A comparative approach that utilizes information from more densely mapped or sequenced genomes is a proven and efficient means to increase our knowledge of the structure of the horse genome. Human chromosome 2 (HSA2), the second largest human chromosome, comprising 243 Mb, and containing 1246 known genes, corresponds to all or parts of three equine chromosomes. This report describes the assignment of 140 new markers (78 genes and 62 microsatellites) to the equine radiation hybrid (RH) map, and the anchoring of 24 of these markers to horse chromosomes by FISH. The updated equine RH maps for ECA6p, ECA15, and ECA18 resulting from this work have one, two, and three RH linkage groups, respectively, per chromosome/chromosome-arm. These maps have a three-fold increase in the number of mapped markers compared to previous maps of these chromosomes, and an increase in the average marker density to one marker per 1.3 Mb. Comparative maps of ECA6p, ECA15, and ECA18 with human, chimpanzee, dog, mouse, rat, and chicken genomes reveal blocks of conserved synteny across mammals and vertebrates.

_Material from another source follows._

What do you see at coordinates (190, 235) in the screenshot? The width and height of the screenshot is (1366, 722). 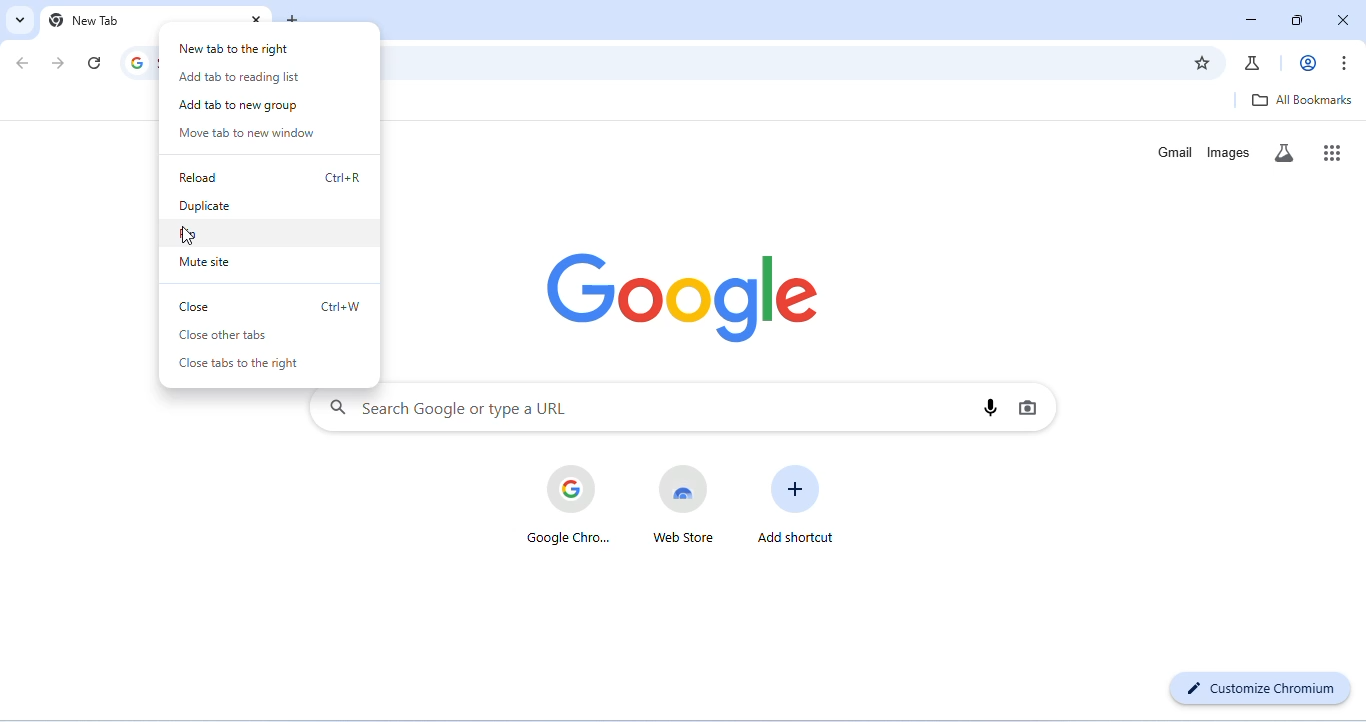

Comparative biochemical and histopathological data suggest that a deficiency in the glycogen branching enzyme (GBE) is responsible for a fatal neonatal disease in Quarter Horse foals that closely resembles human glycogen storage disease type IV (GSD IV). Identification of DNA markers closely linked to the equine GBE1 gene would assist us in determining whether a mutation in this gene leads to the GSD IV-like condition. FISH using BAC clones as probes assigned the equine GBE1 gene to a marker deficient region of ECA26q12→q13. Four other genes, ROBO2, ROBO1, POU1F1, and HTR1F, that flank GBE1 within a 10-Mb segment of HSA3p12→p11, were tightly linked to equine GBE1 when analyzed on the Texas A&M University 5000 rad equine radiation hybrid panel, while the GLB1, MITF, RYBP, and PROS1 genes that flank this 10-Mb interval were not linked with markers in the GBE1 group. A polymorphic microsatellite (GBEms1) in a GBE1 BAC clone was then identified and genetically mapped to ECA26 on the Animal Health Trust full-sibling equine reference family. All Quarter Horse foals affected with GSD IV were homozygous for an allele of GBEms1, as well as an allele of the most closely linked microsatellite marker, while a control horse population showed significant allelic variation with these markers. This data provides strong molecular genetic support for the candidacy of the GBE1 locus in equine GSD IV.